----- Article

Is China Using the AIIB to Reinvent Asian Regionalism?

This essay will argue that China is not using the Asian Infrastructure Investment Bank (AIIB) to reinvent Asian regionalism; rather it will complement and strengthen the existing regionalism and the multilateral development institutions that underpin this order. While it is true that economic regionalism is becoming more China-centred, it is in keeping with Asia’s open regionalism and is not a reinvention. ‘Reinventing regionalism’ would denote a radical alteration of the existing regional architecture – economic, political, and security. Given that the focus of AIIB is restricted to the political-economy domain, its influence will be limited in security and political regionalism. Although it is difficult to say with certainty, the development of a broader China-led security institution appears unlikely in the near future due to the mistrust surrounding China’s geopolitical ambitions in the region. If China wants to head regional security or political institutions, it will require significant reform of China’s regional policy by addressing its expansive territorial claims and transparency on its military and economic endeavors (Acharya, 2015a; 2015b: 5-6).

The essay with begin with a brief explanation of Asian regionalism in the context of the initial question. It will be followed by a section on the structure of AIIB and the concerns that have been raised about the nature of the institution. While this essay argues that such fears are exaggerated, it does not suggest that China is motivated by purely altruistic concerns. There are tangible benefits that China will receive with the success AIIB. It denotes important changes in Asia and globally – that China is willing to take initiative in Asian institution building, previously dominated by ASEAN or other Western or Western-allied powers like Japan. If AIIB is a success, the ideological implications will be huge for China, which will make the prospect of a China-centred regionalism encompassing political, economic and security regionalism in Asia more likely in the long run.

What is Asian Regionalism?

----------

The essay on China and the AIIB defines "reinventing regionalism" as a radical alteration of the existing regional architecture. List the domains of that architecture it names.

----- Records provided

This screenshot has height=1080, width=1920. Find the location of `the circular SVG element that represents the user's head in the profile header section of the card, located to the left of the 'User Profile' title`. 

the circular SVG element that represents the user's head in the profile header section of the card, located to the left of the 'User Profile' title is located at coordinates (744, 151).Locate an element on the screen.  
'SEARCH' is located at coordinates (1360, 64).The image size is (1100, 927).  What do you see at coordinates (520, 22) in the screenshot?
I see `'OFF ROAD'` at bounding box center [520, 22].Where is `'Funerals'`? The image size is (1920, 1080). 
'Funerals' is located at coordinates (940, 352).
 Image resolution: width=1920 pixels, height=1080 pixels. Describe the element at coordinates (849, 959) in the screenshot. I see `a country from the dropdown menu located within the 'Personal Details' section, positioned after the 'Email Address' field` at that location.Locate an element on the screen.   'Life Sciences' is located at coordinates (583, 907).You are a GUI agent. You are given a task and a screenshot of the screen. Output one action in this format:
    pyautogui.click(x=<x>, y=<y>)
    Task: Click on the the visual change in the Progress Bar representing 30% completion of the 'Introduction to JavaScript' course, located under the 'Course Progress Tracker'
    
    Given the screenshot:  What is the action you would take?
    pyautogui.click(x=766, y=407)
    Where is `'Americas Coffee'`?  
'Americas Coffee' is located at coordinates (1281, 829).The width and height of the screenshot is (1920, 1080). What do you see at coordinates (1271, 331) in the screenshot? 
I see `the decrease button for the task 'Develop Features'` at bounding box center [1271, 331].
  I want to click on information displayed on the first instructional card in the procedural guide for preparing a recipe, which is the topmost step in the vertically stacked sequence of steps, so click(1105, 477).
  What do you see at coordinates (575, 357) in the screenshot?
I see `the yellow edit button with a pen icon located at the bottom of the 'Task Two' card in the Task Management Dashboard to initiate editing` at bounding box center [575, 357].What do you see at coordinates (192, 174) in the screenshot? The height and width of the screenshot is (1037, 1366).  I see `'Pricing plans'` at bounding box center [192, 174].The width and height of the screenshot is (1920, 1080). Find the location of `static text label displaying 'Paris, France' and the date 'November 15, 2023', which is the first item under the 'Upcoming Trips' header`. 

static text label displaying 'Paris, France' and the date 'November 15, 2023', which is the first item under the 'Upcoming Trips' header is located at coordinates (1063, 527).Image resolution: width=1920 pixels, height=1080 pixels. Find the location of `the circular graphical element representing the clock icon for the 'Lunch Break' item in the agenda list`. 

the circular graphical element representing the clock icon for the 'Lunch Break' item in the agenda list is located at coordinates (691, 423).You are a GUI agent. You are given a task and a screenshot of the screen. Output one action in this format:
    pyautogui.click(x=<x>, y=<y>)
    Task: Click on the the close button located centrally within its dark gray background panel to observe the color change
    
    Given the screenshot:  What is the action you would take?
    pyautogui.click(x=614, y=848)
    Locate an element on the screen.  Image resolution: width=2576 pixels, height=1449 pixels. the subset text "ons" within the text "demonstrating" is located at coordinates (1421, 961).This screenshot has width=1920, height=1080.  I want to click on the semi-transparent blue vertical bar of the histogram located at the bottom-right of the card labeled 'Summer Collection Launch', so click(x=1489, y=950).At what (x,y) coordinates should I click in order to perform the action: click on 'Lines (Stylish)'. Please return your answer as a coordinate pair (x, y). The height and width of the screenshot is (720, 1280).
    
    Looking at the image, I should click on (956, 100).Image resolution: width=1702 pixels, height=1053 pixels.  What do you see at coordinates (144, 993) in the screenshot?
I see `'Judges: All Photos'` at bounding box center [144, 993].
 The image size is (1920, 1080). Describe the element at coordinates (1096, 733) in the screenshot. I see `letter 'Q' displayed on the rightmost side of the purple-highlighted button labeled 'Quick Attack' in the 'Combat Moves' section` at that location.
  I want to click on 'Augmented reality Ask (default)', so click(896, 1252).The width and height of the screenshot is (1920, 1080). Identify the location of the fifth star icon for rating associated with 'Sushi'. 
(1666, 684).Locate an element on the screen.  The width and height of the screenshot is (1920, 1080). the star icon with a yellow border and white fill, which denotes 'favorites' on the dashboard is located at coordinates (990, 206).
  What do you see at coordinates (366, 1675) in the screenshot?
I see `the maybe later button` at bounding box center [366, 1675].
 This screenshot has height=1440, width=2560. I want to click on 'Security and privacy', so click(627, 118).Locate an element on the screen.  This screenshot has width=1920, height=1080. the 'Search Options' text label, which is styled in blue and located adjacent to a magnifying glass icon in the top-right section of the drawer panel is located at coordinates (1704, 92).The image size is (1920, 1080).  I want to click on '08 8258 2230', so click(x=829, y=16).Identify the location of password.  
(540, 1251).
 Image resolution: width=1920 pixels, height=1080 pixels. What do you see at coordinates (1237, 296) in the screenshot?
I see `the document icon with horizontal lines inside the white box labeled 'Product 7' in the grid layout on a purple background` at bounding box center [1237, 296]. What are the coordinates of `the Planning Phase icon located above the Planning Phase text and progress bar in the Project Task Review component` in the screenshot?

----------

- _Response_: Economic, political, and security